Ravenna, concessione del bagno Park Hotel. Il Tar respinge l’istanza della società contro la decadenza

Ravenna
  • 16 gennaio 2026

RAVENNA - Il Tribunale amministrativo regionale dà ragione al Comune e respinge l’istanza cautelare con cui la proprietà dell’ex Park Hotel di Marina di Ravenna chiedeva di sospendere il provvedimento di decadenza della concessione balneare dello stabilimento notificato da Palazzo Merlato a metà dello scorso ottobre. Contro tale decisione il privato ha deciso di opporsi presentando un ricorso al Tar, ma ieri i giudici si sono espressi in via cautelare respingendo l’istanza: secondo il Tribunale amministrativo, infatti «non sussiste la probabilità di un esito favorevole della causa - si legge nell’ordinanza - in quanto il provvedimento di decadenza impugnato si basa su puntuali verbali di sopralluogo (corredati dalla relativa documentazione fotografica) che hanno verificato l’inattività dello stabilimento». Oltre il danno, per la proprietà, con la decisione arriva anche la beffa, perché il Tar ha disposto la condanna al pagamento delle spese per la fase cautelare a favore del Comune, quantificate in 2.000 euro.

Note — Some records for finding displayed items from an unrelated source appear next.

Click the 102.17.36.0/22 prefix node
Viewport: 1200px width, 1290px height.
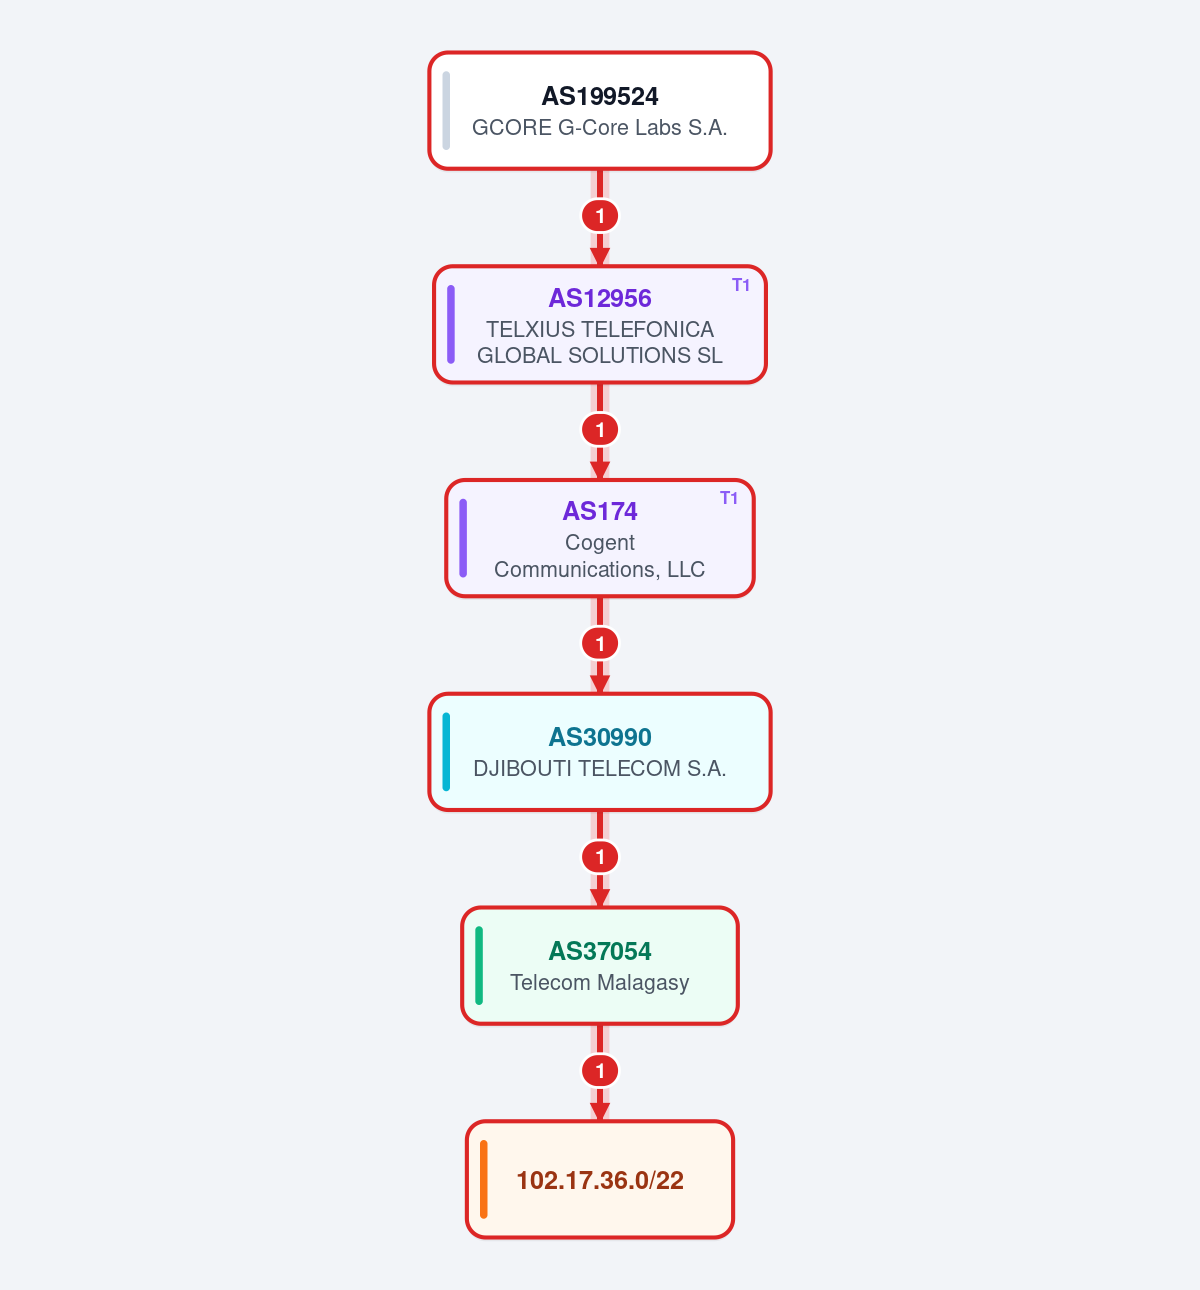(x=600, y=1179)
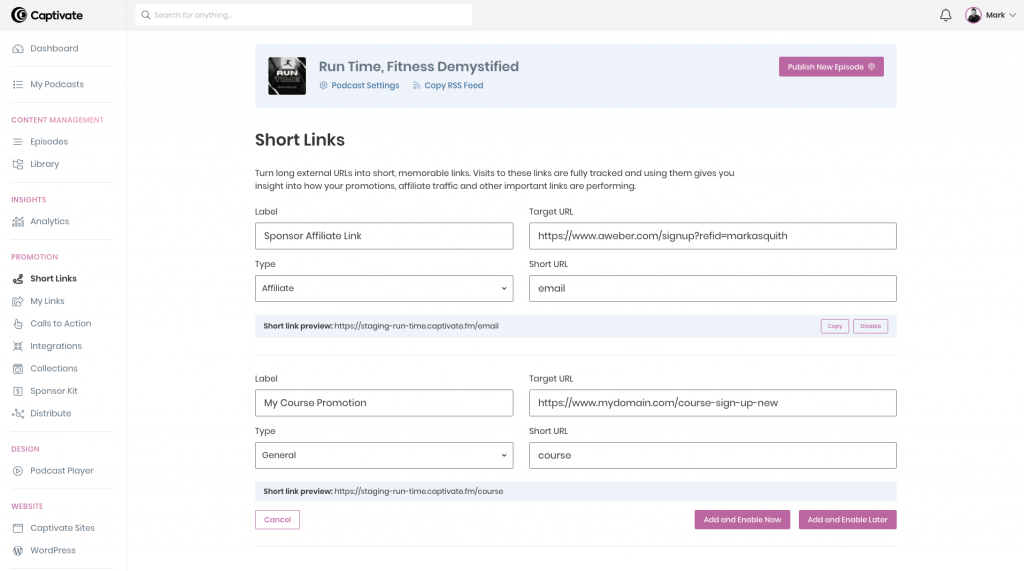Open the Affiliate type dropdown
Image resolution: width=1024 pixels, height=571 pixels.
(385, 288)
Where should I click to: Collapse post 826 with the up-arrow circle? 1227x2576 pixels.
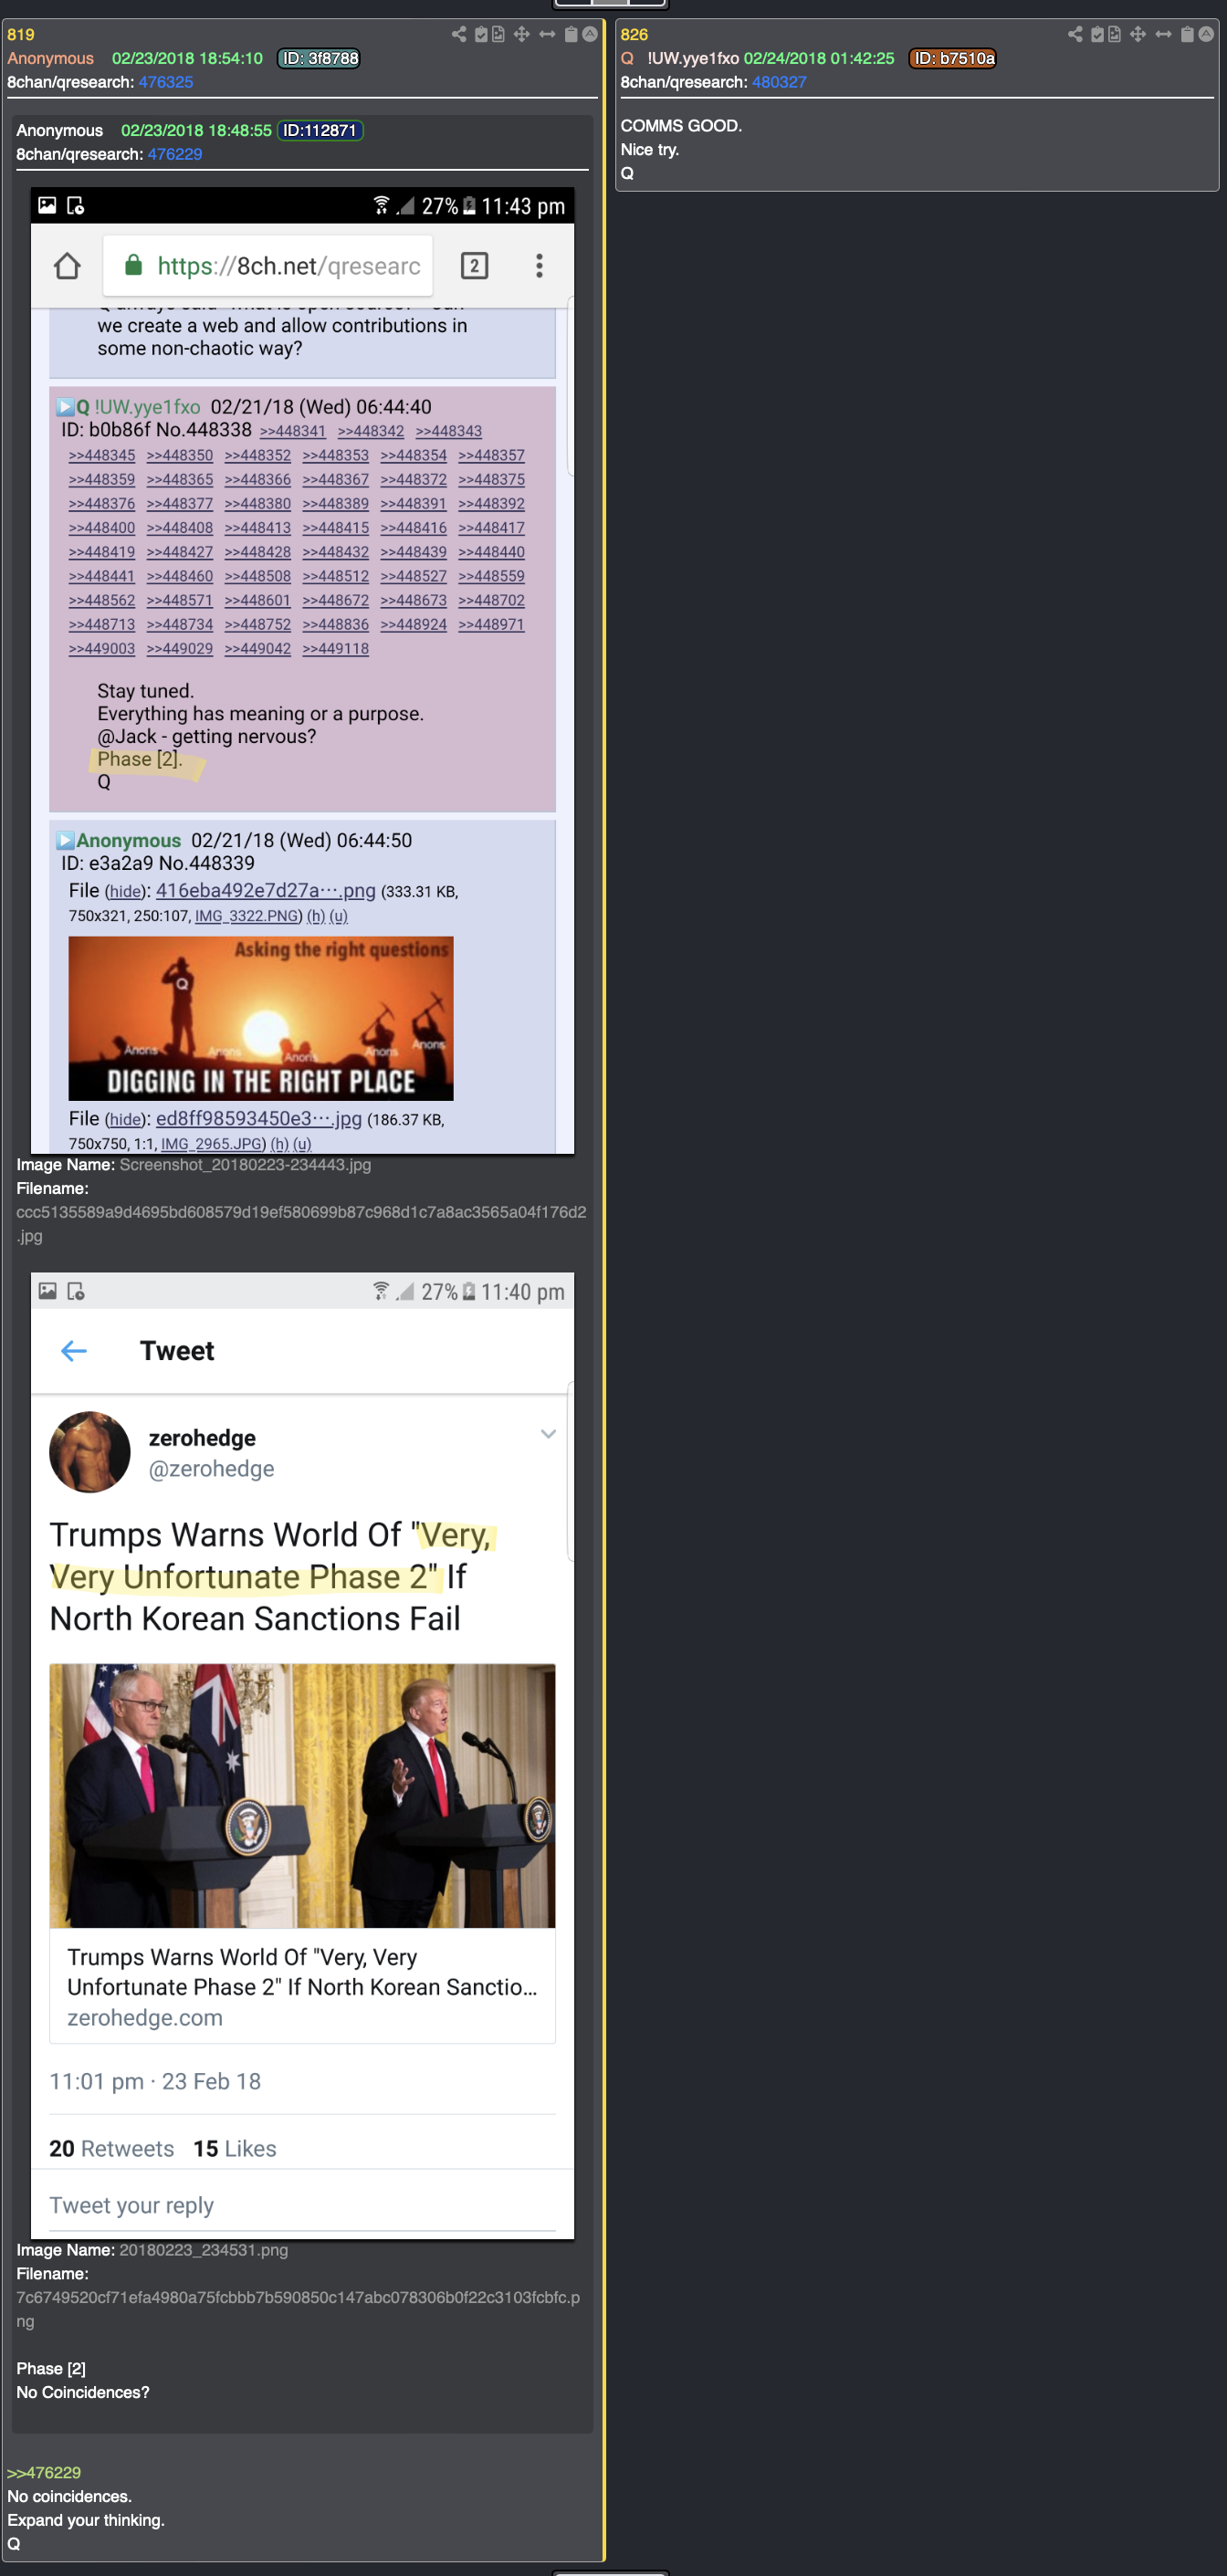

La decisione di far decadere la concessione, però, non fu del tutto una doccia fredda: una risoluzione in tal senso era stata infatti annunciata dal Comune già alla fine dell’estate, e il bagno Park Hotel, non a caso, è rimasto chiuso durante la stagione balneare. Fino al 2024, lo stabilimento aveva invece proseguito la sua attività, mentre i cancelli dell’albergo collegato - una delle principali strutture del territorio ravennate per ampiezza e prestigio - sono serrati dal 2019, complice anche il biennio pandemico 2020-2021. La proprietà, un gruppo veneto che gestisce diverse strutture di lusso, pareva intenzionata a riaprire nel 2023 dopo alcuni lavori di ristrutturazione. L’hotel, tuttavia, è ancora chiuso, con la Pro Loco di Marina che in più occasioni ha manifestato le proprie rimostranze a riguardo. Anche perché l’edificio è un pezzo di storia di assoluto pregio: la struttura, sorta sulle vestigia dell’antica villa Ottolenghi, appartenne anche a Giuseppe Di Stefano, tra i più grandi tenori del Novecento, che aveva scelto proprio la località balneare per trascorrere le proprie vacanze estive. Dai fasti del passato si è però giunti allo stato di abbandono attuale, in cui gli episodi di vandalismo ai danni dell’edificio si sono sommati all’incuria in cui versa la spiaggia in concessione.

Ora l’ordinanza cautelare del Tar lascia pensare ad una decisione favorevole al Comune anche nella decisione sul merito della questione, aprendo a nuove prospettive per il futuro dell’ex Park Hotel e dell’annesso stabilimento.